Dako, an Agilent Technologies Company, has introduced IQISH technology in the United States. The technology will reduce the turnaround time for cancer evaluation from two days to three and a half hours. This will ease the waiting time and associated anxiety for the patient and allow physicians to more quickly initiate targeted cancer treatments.
HER2 IQFISH pharmDx, a fluorescence in situ hybridization (FISH) assay, is the first product approved by the U.S. Food and Drug Administration that uses the Dako IQISH technology, which is based on Dako’s fast IQISH hybridization buffer chemistry.
“Every second counts when waiting for test results that will indicate how to treat your cancer most effectively,” said Lars Holmkvist, CEO of Dako and senior vice president, Agilent. “Dako is extremely proud to get the FDA’s approval to introduce this offering to our U.S. customers.”
IQISH stands for “instant quality in situ hybridization,” indicating the significantly reduced turnaround time of patients’ samples, without compromising the quality of the result.
“HER2 IQFISH pharmDx improves the workflow in the pathology laboratory and is a valuable aid in assessing patients for whom trastuzumab treatment is being considered,” said Dr. David Hardisson, University Hospital La Paz, School of Medicine, Autonomous University of Madrid, IdiPAZ, Madrid, Spain.

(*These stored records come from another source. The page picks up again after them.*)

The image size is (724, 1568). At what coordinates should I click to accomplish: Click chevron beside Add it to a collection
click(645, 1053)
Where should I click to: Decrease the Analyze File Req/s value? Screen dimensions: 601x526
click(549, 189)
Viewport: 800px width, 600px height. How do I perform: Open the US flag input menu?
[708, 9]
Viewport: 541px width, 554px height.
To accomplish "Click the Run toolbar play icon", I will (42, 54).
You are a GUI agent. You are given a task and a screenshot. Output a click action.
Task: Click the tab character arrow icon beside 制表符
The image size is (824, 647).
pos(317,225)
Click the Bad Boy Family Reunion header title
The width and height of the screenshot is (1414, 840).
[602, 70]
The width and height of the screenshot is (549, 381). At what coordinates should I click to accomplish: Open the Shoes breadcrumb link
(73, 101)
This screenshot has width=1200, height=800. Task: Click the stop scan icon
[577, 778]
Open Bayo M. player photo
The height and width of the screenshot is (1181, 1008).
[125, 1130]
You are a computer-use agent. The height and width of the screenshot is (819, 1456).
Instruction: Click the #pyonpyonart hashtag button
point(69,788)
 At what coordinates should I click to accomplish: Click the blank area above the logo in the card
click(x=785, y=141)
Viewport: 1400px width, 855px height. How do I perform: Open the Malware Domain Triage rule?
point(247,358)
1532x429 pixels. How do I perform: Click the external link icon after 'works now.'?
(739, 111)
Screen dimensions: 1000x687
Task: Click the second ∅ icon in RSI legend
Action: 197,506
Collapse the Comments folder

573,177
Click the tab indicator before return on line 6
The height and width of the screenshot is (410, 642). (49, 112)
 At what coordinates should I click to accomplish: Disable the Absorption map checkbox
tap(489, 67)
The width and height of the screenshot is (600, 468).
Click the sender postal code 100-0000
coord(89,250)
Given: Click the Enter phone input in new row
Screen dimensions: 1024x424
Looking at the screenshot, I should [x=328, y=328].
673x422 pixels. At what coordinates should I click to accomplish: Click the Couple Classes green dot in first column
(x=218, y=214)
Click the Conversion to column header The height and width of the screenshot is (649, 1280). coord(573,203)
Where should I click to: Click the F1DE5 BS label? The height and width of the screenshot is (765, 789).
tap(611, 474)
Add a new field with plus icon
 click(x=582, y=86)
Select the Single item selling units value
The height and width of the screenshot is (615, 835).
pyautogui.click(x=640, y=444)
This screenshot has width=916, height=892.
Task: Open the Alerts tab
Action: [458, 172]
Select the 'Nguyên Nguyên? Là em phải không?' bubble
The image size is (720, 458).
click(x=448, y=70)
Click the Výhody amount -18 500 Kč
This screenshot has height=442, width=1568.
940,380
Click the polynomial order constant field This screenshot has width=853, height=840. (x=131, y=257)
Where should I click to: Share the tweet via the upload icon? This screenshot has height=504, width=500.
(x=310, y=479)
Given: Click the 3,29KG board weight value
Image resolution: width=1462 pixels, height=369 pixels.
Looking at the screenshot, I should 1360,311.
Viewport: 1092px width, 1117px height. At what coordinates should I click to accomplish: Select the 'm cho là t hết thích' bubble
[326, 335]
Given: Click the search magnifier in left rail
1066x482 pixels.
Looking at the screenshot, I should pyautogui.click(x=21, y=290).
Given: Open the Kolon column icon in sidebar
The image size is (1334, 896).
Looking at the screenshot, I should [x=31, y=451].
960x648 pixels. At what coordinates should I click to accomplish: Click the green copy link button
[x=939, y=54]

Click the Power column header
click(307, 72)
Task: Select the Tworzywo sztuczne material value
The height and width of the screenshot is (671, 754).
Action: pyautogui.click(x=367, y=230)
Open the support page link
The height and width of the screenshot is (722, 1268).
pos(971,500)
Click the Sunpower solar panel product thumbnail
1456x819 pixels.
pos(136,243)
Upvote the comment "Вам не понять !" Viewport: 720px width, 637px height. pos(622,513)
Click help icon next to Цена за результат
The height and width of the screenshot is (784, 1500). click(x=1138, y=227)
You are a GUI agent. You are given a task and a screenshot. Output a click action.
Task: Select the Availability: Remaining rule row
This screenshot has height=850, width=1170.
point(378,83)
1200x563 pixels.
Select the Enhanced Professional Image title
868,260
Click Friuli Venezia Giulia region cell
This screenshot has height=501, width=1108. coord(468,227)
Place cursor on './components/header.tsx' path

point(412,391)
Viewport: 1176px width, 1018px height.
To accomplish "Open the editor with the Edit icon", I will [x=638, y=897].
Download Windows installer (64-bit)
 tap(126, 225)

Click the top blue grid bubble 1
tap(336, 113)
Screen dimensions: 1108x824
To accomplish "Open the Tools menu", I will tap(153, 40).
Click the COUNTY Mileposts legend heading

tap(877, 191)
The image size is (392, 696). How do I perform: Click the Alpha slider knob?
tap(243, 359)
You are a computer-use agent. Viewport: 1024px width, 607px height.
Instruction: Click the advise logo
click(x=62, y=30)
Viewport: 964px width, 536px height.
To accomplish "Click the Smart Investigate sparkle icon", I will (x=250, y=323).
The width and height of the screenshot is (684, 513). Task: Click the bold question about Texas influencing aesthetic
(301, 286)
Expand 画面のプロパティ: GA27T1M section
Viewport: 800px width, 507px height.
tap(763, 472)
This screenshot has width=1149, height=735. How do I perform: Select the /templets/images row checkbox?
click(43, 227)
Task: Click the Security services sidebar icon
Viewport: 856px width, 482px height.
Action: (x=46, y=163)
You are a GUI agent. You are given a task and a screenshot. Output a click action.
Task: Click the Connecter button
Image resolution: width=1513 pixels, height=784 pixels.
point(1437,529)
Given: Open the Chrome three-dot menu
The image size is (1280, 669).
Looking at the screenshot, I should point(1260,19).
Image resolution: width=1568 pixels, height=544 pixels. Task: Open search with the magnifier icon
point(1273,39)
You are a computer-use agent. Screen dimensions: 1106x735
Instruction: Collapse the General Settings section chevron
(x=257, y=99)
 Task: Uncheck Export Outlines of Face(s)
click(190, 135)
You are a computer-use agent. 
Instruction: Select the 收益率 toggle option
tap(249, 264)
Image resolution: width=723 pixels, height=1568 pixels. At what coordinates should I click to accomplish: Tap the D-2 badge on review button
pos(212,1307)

The HER2 IQFISH pharmDx assay can support laboratories in identifying HER2 gene status with great accuracy-and now, speed.
The HER2 gene encodes a protein called human epidermal growth factor receptor 2 (HER2), which promotes the growth of cells. In about one of every five breast cancers, the cancer cells make an excess of HER2 due to a HER2 gene mutation (amplification).
HER2-positive breast cancers tend to be more aggressive than other types of breast cancer. As they are also less responsive to hormone treatment, medical treatments that specifically target HER2, for example trastuzumab, are often considered.
“The new protocol yields very distinct signals,” said Professor Giuseppe Viale, medical director at Istituto Europeo di Oncologia, Milano, Italy. “With a protocol duration of only three and a half hours, it will be much easier to plan laboratory time and handle urgent cases.”
“HER2 IQFISH pharmDx will provide more timely results, allowing us to incorporate FISH analysis into our routine workflow as easily as immunohistochemistry,” said Kenneth J. Bloom, MD, FCAP, chief medical officer, Clarient Diagnostic Services Inc., a GE Healthcare company, California, United States.
IQFISH is also nontoxic, as it replaces a hazardous formamide buffer with a safer ethylene carbonate, contributing to a healthier work environment in the pathology lab.
HER2 IQFISH pharmDx has been sold in Europe and countries working with CE labeling, the mark of compliance with relevant European regulations, since February 2012. HER2 IQFISH pharmDx is now available in the U.S.